There was a time when instrumental grime nights didn’t exist, but now fires have been lit far outside of London. The sparseness in the works of Visionist or the oddball melodies of Slackk didn’t connect with listener’s understanding of grime, yet we’re now seeing the genre expand into Jersey, noise and musique concréte. Releases of this music in an album format met with success seemed unexpected to say the least. When the Dark0 Peace Edit dropped in June, it wasn’t met with universal acclaim as plenty of grime’s faithful weren’t on the same wavelength. The ‘Take Time’ Peace Edit came a couple of weeks later to slightly better reception amongst fans. Mr. Mitch dropped two EPs this year, one of them containing a track from 2010 that just wouldn’t have made it back then.

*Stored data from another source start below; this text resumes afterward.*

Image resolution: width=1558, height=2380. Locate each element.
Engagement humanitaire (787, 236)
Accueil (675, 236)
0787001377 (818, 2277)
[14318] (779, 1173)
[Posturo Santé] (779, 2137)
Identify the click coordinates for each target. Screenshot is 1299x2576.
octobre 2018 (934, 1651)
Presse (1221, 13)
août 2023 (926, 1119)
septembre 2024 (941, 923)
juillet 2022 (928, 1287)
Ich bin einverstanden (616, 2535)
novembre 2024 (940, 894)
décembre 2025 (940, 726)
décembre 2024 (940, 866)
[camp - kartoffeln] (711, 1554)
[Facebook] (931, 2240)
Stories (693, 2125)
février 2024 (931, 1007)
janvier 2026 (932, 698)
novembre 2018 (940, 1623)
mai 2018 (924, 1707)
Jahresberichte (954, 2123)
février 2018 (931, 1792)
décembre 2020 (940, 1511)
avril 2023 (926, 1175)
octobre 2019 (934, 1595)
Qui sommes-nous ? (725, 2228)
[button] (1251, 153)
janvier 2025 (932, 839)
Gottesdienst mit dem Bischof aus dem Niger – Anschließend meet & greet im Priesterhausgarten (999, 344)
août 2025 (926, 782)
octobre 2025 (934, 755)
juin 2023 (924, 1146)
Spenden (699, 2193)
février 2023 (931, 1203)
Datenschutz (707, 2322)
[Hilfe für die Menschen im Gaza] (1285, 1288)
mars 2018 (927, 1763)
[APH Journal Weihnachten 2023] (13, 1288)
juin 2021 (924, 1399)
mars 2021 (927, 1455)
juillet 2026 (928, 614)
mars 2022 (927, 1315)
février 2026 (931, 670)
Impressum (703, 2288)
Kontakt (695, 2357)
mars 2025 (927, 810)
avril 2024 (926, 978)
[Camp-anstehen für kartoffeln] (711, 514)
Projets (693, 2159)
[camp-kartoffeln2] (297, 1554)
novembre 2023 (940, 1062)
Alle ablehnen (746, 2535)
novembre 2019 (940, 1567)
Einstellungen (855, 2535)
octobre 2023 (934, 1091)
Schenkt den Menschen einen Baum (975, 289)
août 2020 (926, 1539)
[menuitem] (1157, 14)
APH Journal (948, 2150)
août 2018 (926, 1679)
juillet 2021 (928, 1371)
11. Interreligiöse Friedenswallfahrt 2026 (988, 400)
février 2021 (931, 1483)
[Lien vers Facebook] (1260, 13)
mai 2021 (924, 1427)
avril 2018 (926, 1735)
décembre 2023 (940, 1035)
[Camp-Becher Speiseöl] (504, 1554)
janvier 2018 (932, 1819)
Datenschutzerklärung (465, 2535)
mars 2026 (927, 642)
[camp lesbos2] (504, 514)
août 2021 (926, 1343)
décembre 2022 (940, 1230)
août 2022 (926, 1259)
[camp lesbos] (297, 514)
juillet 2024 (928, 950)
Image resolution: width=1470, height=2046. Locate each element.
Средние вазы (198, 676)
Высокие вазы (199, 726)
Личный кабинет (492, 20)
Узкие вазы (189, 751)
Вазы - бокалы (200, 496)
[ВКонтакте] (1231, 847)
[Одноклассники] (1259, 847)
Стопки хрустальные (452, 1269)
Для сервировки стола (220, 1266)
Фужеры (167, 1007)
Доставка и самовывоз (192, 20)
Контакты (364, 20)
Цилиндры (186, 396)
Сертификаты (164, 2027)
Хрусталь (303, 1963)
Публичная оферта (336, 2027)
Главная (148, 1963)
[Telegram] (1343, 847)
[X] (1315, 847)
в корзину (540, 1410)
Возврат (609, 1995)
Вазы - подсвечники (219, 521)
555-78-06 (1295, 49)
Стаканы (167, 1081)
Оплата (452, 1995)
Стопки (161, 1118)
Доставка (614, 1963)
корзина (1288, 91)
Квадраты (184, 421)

It doesn’t just feel like Mitchell’s works have led up to this point where Parallel Memories lies, it feels like grime itself has. It’s more than just a turning point, it’s an intersection where memories are solidified and worlds are united. Whatever reality we’re in, it feels like Parallel Memories had to happen here, had to happen now. Here, at the end of 2014 with a new year ahead, Mr. Mitch has added the final few straws to break the camel’s back, blowing grime wide open. The waters are clear and there’s no telling what’s on the horizon, but you can be damn sure I can’t wait to find out.